- Original 10″ 1953 pressing (mono)
- Lexington Ave. address on labels
- Deep groove on both sides
- Plastylite “P” in dead wax
- Gil Melle, tenor & baritone saxophones
- Urbie Green, trombone
- Tal Farlow, guitar
- Clyde Lombardi, bass
- Joe Morello, drums
Recorded October 25, 1953 at Van Gelder Studio, Hackensack, New Jersey
Originally released in December 1953
I decided on this Gil Melle album. It sounded decent in spots and that bold purple on the cover was really speaking to me. I was pretty sure this was an early Hackensack recording, so I consulted with the Deep Groove Mono Rudy Van Gelder Collector’s Discography and sure enough, the October 25, 1953 session that produced this LP was just the fifth Blue Note recording date ever at Hackensack, which made sense in light of the well-known fact that Gil Melle was responsible for introducing Van Gelder to Blue Note owner/producer Alfred Lion.
Knowing this made for an even more exciting listen. One might guess that it took a while for Van Gelder to build up his recording chops from the time he began taking commercial clients in the early ‘50s, but this album is evidence that he was a gifted engineer from the jump. The instruments sit in perfect balance, and as an added bonus there is little to none of the notorious Van Gelder spring reverb (I’m not sure when he acquired that unit and it’s possible that it’s not even used on this album).
An interesting note is that Van Gelder’s initials do not appear in the dead wax. Everyone knows that Van Gelder always insisted he master his own recordings, but did he master his earliest work? According to Frederick Cohen’s Blue Note guide, the earliest Blue Note recording to have Van Gelder’s initials etched into the dead wax was Here Comes Frank Foster (BLP 5043), recorded May 5, 1954. Indeed, 5033 embodies the bold sound, sharp treble roll-off and mid-high EQ bump characteristic of Van Gelder’s masters in the mid-fifties, though it’s certainly possible he had not yet acquired his Scully mastering lathe by the end of 1953, with the duty of mastering accordingly handed off to a third party.
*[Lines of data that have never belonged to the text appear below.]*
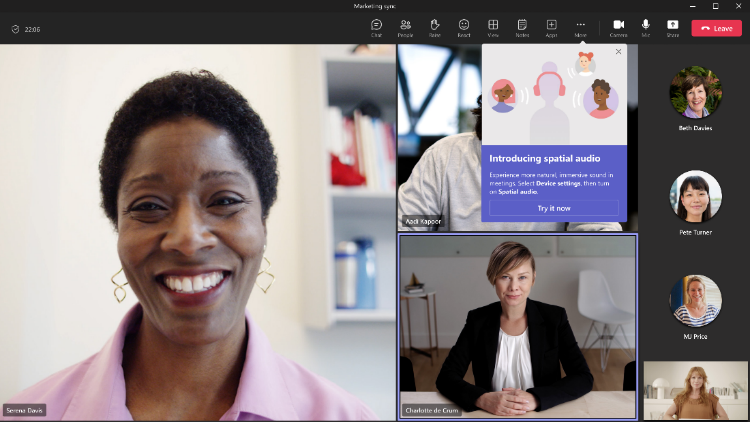This screenshot has height=422, width=750.
Task: Open the Chat panel
Action: point(376,27)
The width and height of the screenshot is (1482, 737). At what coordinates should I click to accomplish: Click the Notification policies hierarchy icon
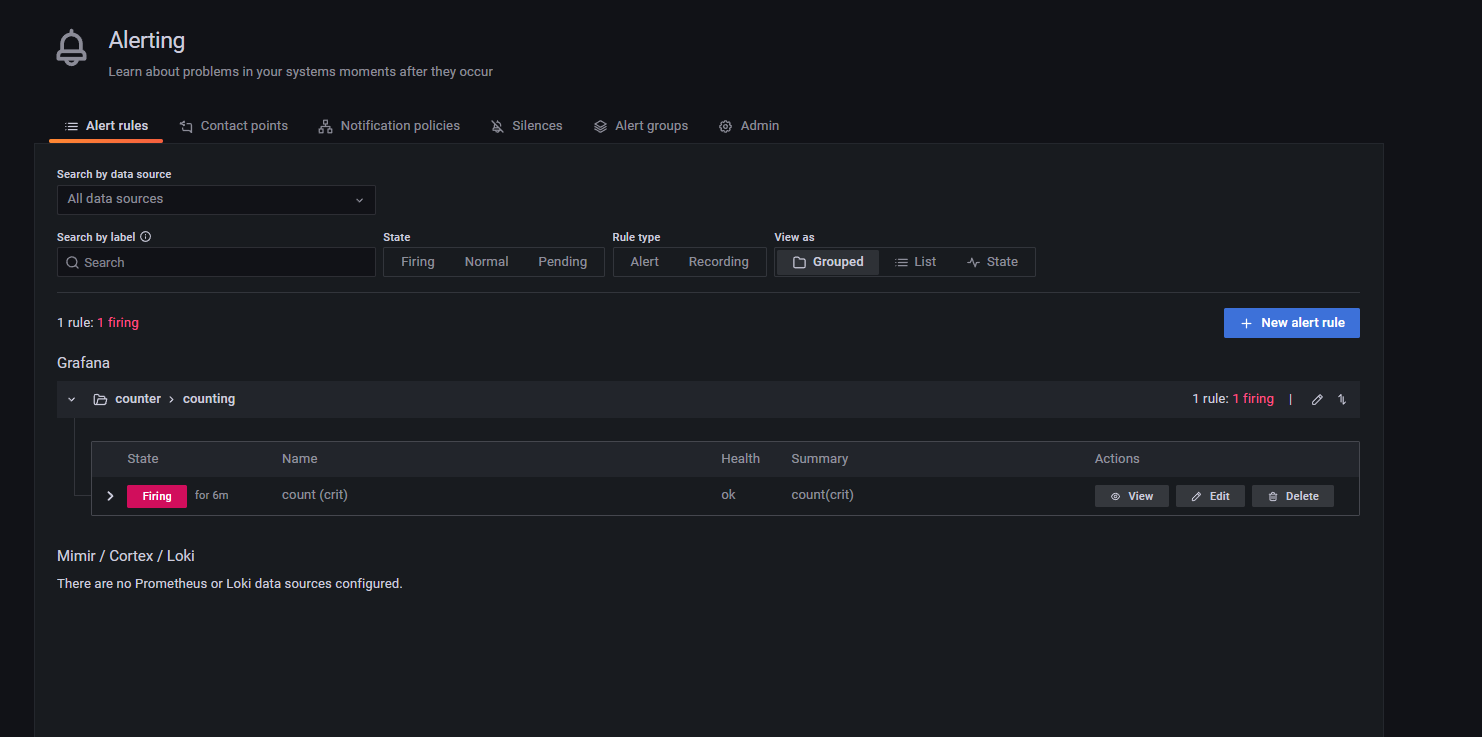324,125
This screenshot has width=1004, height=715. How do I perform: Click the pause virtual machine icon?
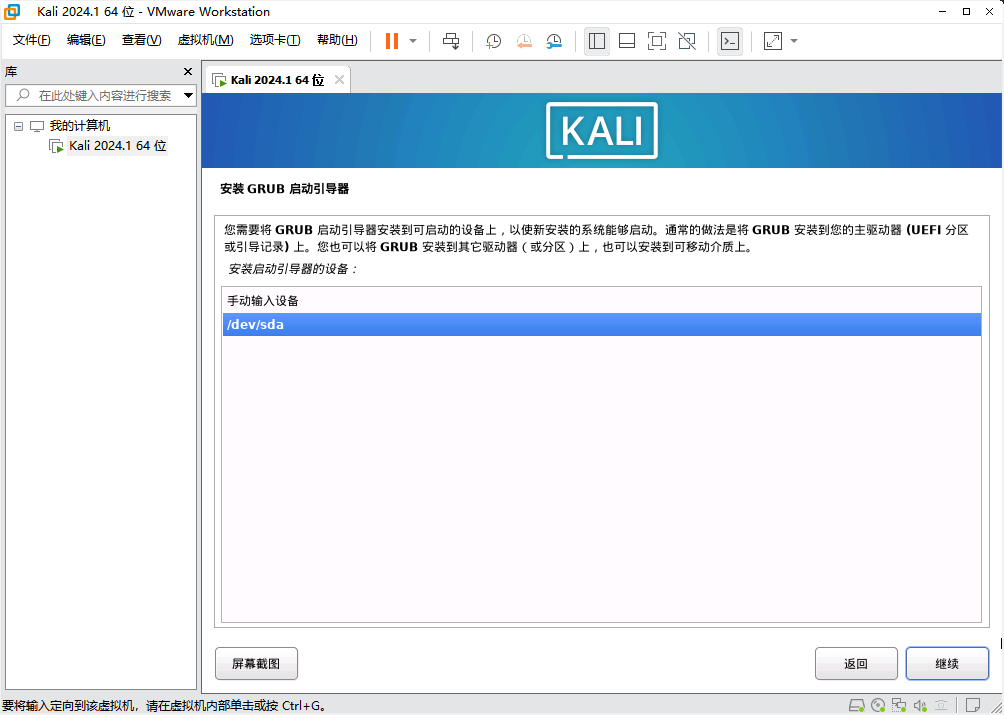(392, 41)
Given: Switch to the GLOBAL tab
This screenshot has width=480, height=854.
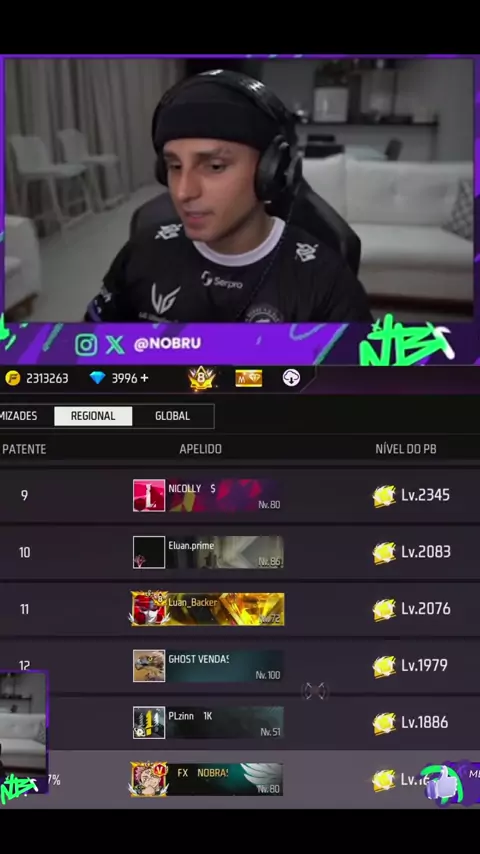Looking at the screenshot, I should click(x=172, y=416).
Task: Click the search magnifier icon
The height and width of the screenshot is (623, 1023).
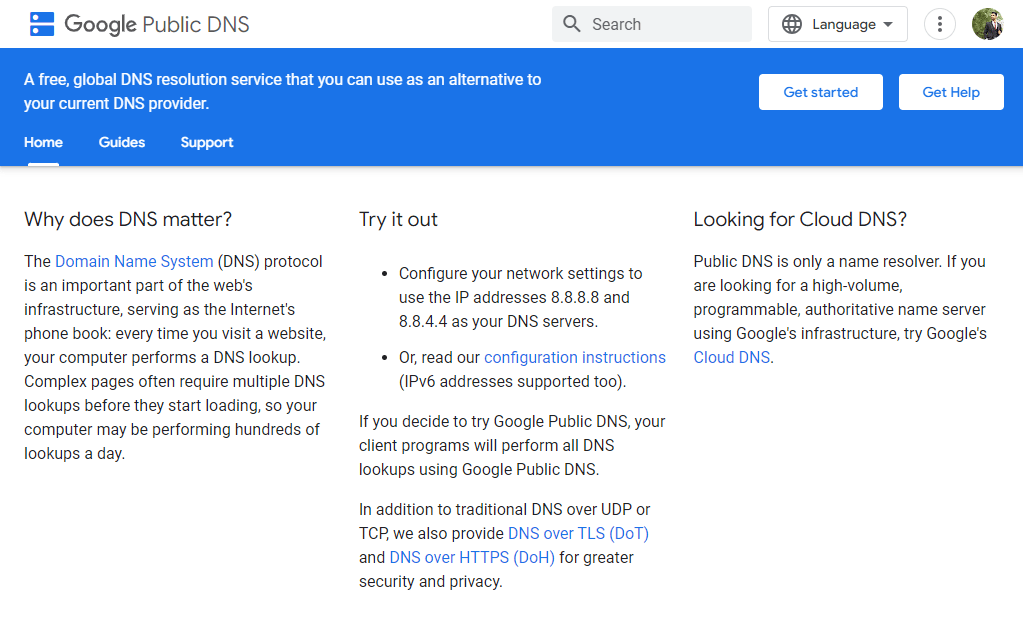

The music itself is favorably characteristic of Gil Melle’s cool mid-fifties fashioning, the intro track “Timepiece” being the album’s most upbeat number. I acquired this copy in the summer, and there’s something about Melle’s baritone and Tal Farlow’s guitar that instantly made those dog days feel a little cooler. If you’re fortunate enough to own a copy of this album in any format, the next time there’s a scorcher I encourage you to close the blinds, turn the fan on, and kick back in the shade with this unsung classic.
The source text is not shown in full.